Adding Climate Variables
adding_climate_variables.RmdAdding Climate Variables
Range shifts are hypothesized to be driven, in part, by changes in climate variables that affect species’ ability to survive, expand to new areas, or contract from their existing ranges. It is therefore logical that changes in climate variables contribute to the range changes documented in the BioShifts database.
The BioShifts team has standardized calculations for changes in temperature and precipitation within the geographical regions that range shifts were recorded (hereafter, study areas), and, when available, within the study areas cropped to the range of the individual species (hereafter, species-specific study areas). within each study area and species-specific study area, we provide baseline temperature and precipitation over individual study durations, average trends (change/year) in temperature and precipitation, and the spatial velocity of climate change (km/year??) across latitudinal or elevational gradients (matching the gradient of each associated range shift).
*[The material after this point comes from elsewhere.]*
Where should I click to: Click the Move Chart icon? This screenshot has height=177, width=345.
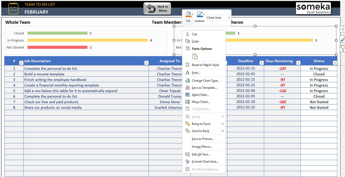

All climate data can be supplemented to selected range shifts with
the add_baselines(), add_trends(), and
add_cv() functions, but raw climate data can also be
accessed with data(climate_variables).
Understanding Resolutions
Climate data were collected and caculated with [[satelite??]] data at four different resolutions: 1km, 25km, 50km and 110km. Summary statistics calculated between the four different resolutions may vary in several ways, so we allow users the option to access data from whichever resolution they feel is appropriate.
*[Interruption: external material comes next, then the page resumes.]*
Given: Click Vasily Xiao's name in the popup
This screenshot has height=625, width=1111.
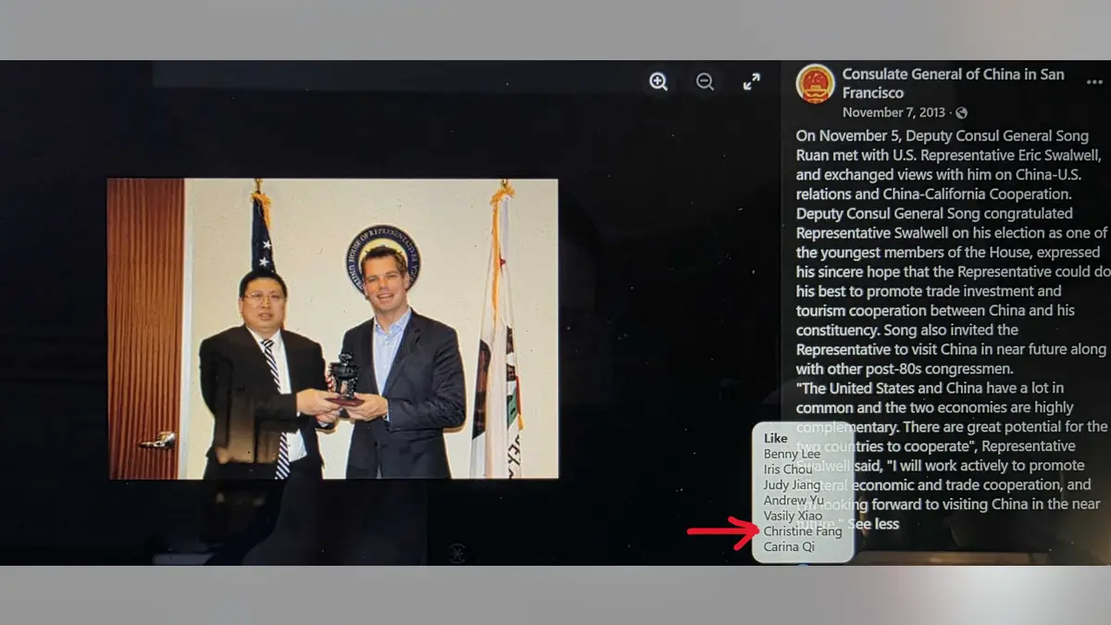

These four resolutions offer different trade-offs, because they affect both the variability of climate variables between grid cells (small resolutions will vary more, especially in heterogenous environments), but they will also affect velocities, since climate velocity is calculated as change in trends / spatial gradient of environmental values. Larger grid cells will generally result in flatter (smaller) spatial variability in temperature values, decreasing the denominators of climate velocity, and therefore resulting in larger velocity values, compared to climate velocity calculated between small grid cells.